Sunday, 30 October 2016

Napoleon and the Weather: An Early Chaos Theorist?

Satellite image showing cloud formations over St. Helena.

There is a lot of weather on St Helena, and nowhere more perhaps than at Longwood, where Napoleon had plenty of time to dwell on it.

In the century before Napoleon's arrival there was much interest in meteorology, and there were "weather watchers" at a number of places in the British Empire, including St. Helena. (1)

Longwood in inclement weather

Some time ago I came across this interesting comment which Napoleon made to his doctor only a couple of weeks before he died:

in nature everything is linked together. The wind of today will, in a hundred years' time, cause a ship to founder off the coast of China. By this I mean to say that those who would know what the weather will be like through analysing what it has been in the past are mistaken. There is no such thing as a periodical return, and it is useless to seek to regularize the weather.(2)

This example of holistic thinking seems to me to be unusual in the Newtonian world in which scientists believed in providence and a clockwork universe of natural laws which it was their job to discover.

What Napoleon called a mistaken idea lasted for 130 years after his death. In the 1950's scientists still believed that it was posible to find regular weather patterns as with other natural systems such as tides and phases of the moon. (3)

Edward Lorenz was attempting to do this using computer models when he came to the realisation that the weather is inherently unpredictable. The father of chaos theory, Lorenz coined the term butterfly effect: a butterfly flapping its wings in Brazil could determine the occurrence of a tornado in Texas.(4)

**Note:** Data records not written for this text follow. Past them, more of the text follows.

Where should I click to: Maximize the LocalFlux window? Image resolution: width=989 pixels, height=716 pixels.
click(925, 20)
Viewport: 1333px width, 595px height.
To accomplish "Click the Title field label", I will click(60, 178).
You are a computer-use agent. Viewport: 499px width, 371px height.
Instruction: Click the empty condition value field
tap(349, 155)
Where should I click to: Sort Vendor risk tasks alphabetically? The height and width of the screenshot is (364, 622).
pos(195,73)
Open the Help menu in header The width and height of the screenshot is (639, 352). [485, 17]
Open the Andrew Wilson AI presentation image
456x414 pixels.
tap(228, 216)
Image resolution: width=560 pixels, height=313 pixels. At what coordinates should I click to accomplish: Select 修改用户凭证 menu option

Napoleon's belief in the impossibility of finding laws governing the weather was not a St. Helena epiphany. In 1809 the famous French naturalist Jean-Baptiste Lamarck presented to him a book on Natural History at a meeting of the French Academy of Sciences. Napoleon thought it was a book about Lamark's classification of clouds, of which Napoleon disapproved, and he treated him very unkindly:

"Do something in Natural History and I should receive your productions with pleasure. As to this volume, I only take it in consideration of your white hairs."(5)

Apparently Lamarck tried to explain, but he was brushed aside. Not surprisingly he never forgave Napoleon for that treatment

Napoleon of course was a brilliant mathematician and was fascinated by science. He had taken scientists with him on his Egyptian campagn, and gave much attention to the promotion of science during his period in power. Had he been allowed to proceed to the United States after Waterloo it was his intention to pursue a scientific career. At Malmaison as the Prussians approached Napoleon was apparently reading Humboldt's Voyage aux régions équinoxiales du nouveau continent . He wrote to Gaspard Monge, a member of the Academy of Sciences

For me idleness would be the cruelest torture. Without armies or an empire, I see only science as influencing my spirit. But learning of the achievements of others is not sufficient. I want to embark on a new career, to leave worthy undertakings and discoveries behind me. I need someone who can speedily bring me up to date on the present situation of the sciences. After this, we shall travel through the New World from Canada to Cape Horn and, in the course of this long journey, we shall examine all the phenomena of physics and of the globe.(6)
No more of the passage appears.